The "Five Rights" of clinical communication—reaching the right person, at the right time, on the right device, with the right information, in the right place—are critical to improving both operational efficiency and patient outcomes. These tenets allow the entire care team to work together seamlessly and securely, regardless of specialty, device, or location.
An enterprisewide communication platform is needed to improve quality, safety, and responsiveness, not only in the hospital but also beyond the clinical walls, to ensure effective communication with primary and extended care teams. Additionally, enabling smarter ways to securely communicate and exchange information across all devices—from wearables and smartphones to tablets, desktops, and EHRs—makes it easier for care team members to connect and collaborate at every touch point in the patient experience.
As part of an enterprisewide commitment to improving patient experience, the University of Chicago Medicine (UCM) implemented a mobile solution that brings nurse leaders to the bedside to capture, track, and address patient feedback and requests in real time. Using a care rounds application on iPad devices, the practice of nurse leader rounding is hardwired and conducted more efficiently and with greater accountability.
As a result, UCM has increased patient and family satisfaction, experiencing a 12.4-point increase in its Hospital Consumer Assessment of Healthcare Providers and Systems' overall rating of care mean score. Within four months of implementing the mobile solution, UCM nurse leaders conducted more than 12,000 patient rounds, capturing more than 2,800 positive comments about staff and 400 patient follow-up requests that initiated proactive, interdepartmental teamwork.
Standardized communication and processes enable more efficient workflow, freeing up nurses so they can devote more time to direct patient care, which increases patient safety and satisfaction. Studies have shown that better communication also helps patients gain trust and confidence in their care team, and helps nurses feel more connected, according to a November 2014 article in HealthDay.
Closing the Communication Gap
Two of the biggest mistakes hospital leaders make during the implementation of a new technology are not investing enough time and resources to educate care team members on the project's value, and failing to provide proper training. Even the most innovative and intuitive communication platform is useless if the adoption rate is poor. Administrators must plan for adequate training and knowledge transfer to ensure physicians, nurses, and patients are best served by the technology.
While health care providers may know how to use their personal devices to text, make calls, and check e-mail, secure communication applications require ongoing training to master certain nuances and encourage continued use.
The best leadership provides the necessary support, encouragement, and commitment that will allow care teams to learn, embrace, and adopt the technology as part of their everyday routine. Without care team education and buy-in of the solutions, full compliance is nearly impossible. If staff members don't know how to use these tools, all of their benefits are lost.
With the right investment and a focus on the "Five Rights" of clinical communication, hospitals can easily and securely keep nurses and care teams in sync at the bedside and across sites to improve patient care, safety, and satisfaction.
— Rhonda Collins, MSN, RN, is chief nursing officer for Vocera Communications, a provider of real-time, intelligent communication solutions for mission-critical mobile environments.

- _PROBLEM TO SOLVE_
According to the article on clinical communication, how many patient rounds did UCM nurse leaders conduct within four months of implementing the mobile solution?

- _MATERIAL PROVIDED_

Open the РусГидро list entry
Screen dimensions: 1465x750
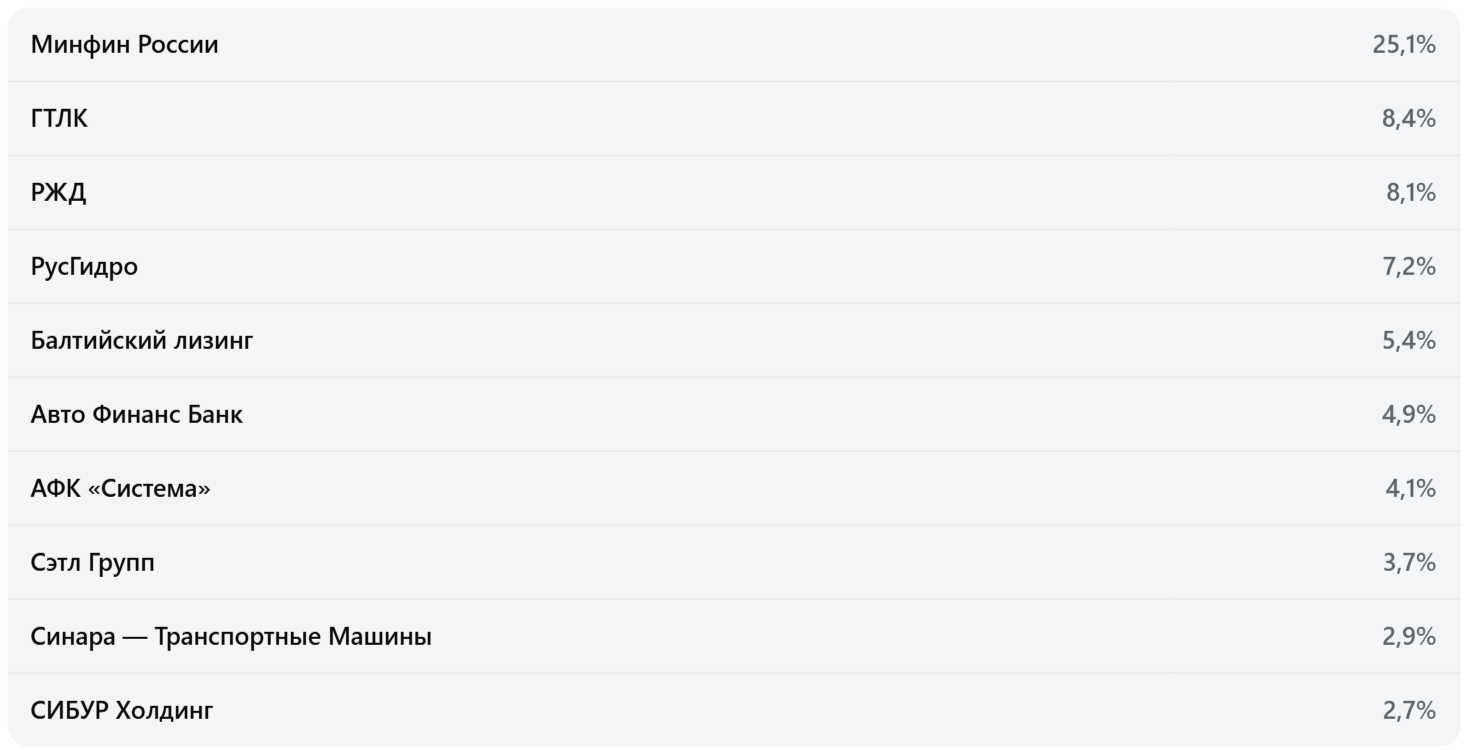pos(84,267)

---

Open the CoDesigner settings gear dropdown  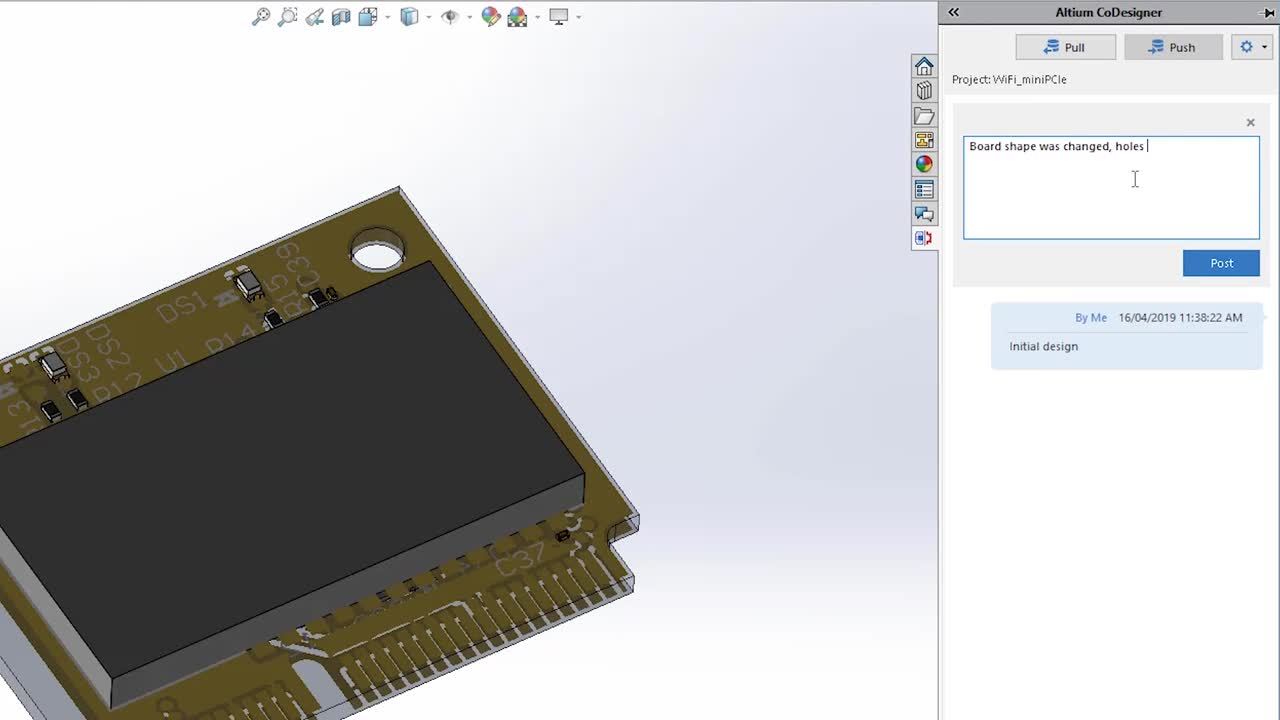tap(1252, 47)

- _SOLUTION FOR THIS EXERCISE_
More than 12,000.